**Your goal**:
The response should be the data again, identical in every line.

Stored data:
★ ★ ★ ★ ★

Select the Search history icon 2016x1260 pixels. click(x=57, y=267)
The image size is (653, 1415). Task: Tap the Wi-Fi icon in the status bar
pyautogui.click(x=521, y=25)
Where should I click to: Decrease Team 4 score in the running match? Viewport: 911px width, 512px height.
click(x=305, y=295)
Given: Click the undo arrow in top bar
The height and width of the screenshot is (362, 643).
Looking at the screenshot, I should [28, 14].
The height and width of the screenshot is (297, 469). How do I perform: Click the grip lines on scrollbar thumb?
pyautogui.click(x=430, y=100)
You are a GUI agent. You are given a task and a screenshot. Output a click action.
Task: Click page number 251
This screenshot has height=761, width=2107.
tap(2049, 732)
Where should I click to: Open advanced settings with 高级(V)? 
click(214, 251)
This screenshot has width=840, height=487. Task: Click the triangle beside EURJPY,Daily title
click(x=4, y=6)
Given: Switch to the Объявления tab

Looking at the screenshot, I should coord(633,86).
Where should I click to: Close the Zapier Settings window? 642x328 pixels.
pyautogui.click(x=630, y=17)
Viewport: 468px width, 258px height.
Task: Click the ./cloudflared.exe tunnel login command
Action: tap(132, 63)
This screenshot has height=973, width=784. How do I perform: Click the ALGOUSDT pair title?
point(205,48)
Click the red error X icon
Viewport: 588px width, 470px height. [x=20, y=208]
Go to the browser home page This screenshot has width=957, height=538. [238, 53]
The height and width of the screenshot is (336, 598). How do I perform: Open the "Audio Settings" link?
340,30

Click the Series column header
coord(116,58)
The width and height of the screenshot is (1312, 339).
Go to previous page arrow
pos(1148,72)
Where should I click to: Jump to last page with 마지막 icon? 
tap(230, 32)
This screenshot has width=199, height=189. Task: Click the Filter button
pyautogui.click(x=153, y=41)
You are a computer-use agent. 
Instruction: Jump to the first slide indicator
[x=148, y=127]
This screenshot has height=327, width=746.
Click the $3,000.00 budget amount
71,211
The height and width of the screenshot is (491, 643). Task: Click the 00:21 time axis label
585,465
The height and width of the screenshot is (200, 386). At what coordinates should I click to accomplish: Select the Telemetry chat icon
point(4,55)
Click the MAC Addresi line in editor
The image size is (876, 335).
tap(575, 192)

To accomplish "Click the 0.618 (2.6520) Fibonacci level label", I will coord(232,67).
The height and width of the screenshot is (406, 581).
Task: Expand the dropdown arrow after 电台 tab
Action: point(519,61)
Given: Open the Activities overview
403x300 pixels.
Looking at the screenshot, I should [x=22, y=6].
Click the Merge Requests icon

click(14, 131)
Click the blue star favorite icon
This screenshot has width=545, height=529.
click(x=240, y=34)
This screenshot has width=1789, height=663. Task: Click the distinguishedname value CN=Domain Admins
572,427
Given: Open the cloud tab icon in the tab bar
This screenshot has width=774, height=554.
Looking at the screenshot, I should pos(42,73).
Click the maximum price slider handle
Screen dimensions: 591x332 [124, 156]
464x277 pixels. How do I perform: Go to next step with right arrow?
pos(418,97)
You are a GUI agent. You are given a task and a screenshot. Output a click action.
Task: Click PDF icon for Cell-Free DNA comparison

★ ★ ★ ★ ★

**Exercise output**:
Select the Search history icon 2016x1260 pixels. click(x=57, y=267)
The image size is (653, 1415). Task: Tap the Wi-Fi icon in the status bar
pyautogui.click(x=521, y=25)
Where should I click to: Decrease Team 4 score in the running match? Viewport: 911px width, 512px height.
click(x=305, y=295)
Given: Click the undo arrow in top bar
The height and width of the screenshot is (362, 643).
Looking at the screenshot, I should [28, 14].
The height and width of the screenshot is (297, 469). How do I perform: Click the grip lines on scrollbar thumb?
pyautogui.click(x=430, y=100)
You are a GUI agent. You are given a task and a screenshot. Output a click action.
Task: Click page number 251
This screenshot has height=761, width=2107.
tap(2049, 732)
Where should I click to: Open advanced settings with 高级(V)? 
click(214, 251)
This screenshot has width=840, height=487. Task: Click the triangle beside EURJPY,Daily title
click(x=4, y=6)
Given: Switch to the Объявления tab

Looking at the screenshot, I should coord(633,86).
Where should I click to: Close the Zapier Settings window? 642x328 pixels.
pyautogui.click(x=630, y=17)
Viewport: 468px width, 258px height.
Task: Click the ./cloudflared.exe tunnel login command
Action: tap(132, 63)
This screenshot has height=973, width=784. How do I perform: Click the ALGOUSDT pair title?
point(205,48)
Click the red error X icon
Viewport: 588px width, 470px height. [x=20, y=208]
Go to the browser home page This screenshot has width=957, height=538. [238, 53]
The height and width of the screenshot is (336, 598). How do I perform: Open the "Audio Settings" link?
340,30

Click the Series column header
coord(116,58)
The width and height of the screenshot is (1312, 339).
Go to previous page arrow
pos(1148,72)
Where should I click to: Jump to last page with 마지막 icon? 
tap(230, 32)
This screenshot has width=199, height=189. Task: Click the Filter button
pyautogui.click(x=153, y=41)
You are a computer-use agent. 
Instruction: Jump to the first slide indicator
[x=148, y=127]
This screenshot has height=327, width=746.
Click the $3,000.00 budget amount
71,211
The height and width of the screenshot is (491, 643). Task: Click the 00:21 time axis label
585,465
The height and width of the screenshot is (200, 386). At what coordinates should I click to accomplish: Select the Telemetry chat icon
point(4,55)
Click the MAC Addresi line in editor
The image size is (876, 335).
tap(575, 192)

To accomplish "Click the 0.618 (2.6520) Fibonacci level label", I will coord(232,67).
The height and width of the screenshot is (406, 581).
Task: Expand the dropdown arrow after 电台 tab
Action: point(519,61)
Given: Open the Activities overview
403x300 pixels.
Looking at the screenshot, I should [x=22, y=6].
Click the Merge Requests icon

click(14, 131)
Click the blue star favorite icon
This screenshot has width=545, height=529.
click(x=240, y=34)
This screenshot has width=1789, height=663. Task: Click the distinguishedname value CN=Domain Admins
572,427
Given: Open the cloud tab icon in the tab bar
This screenshot has width=774, height=554.
Looking at the screenshot, I should pos(42,73).
Click the maximum price slider handle
Screen dimensions: 591x332 [124, 156]
464x277 pixels. How do I perform: Go to next step with right arrow?
pos(418,97)
You are a GUI agent. You are given a task and a screenshot. Output a click action.
Task: Click PDF icon for Cell-Free DNA comparison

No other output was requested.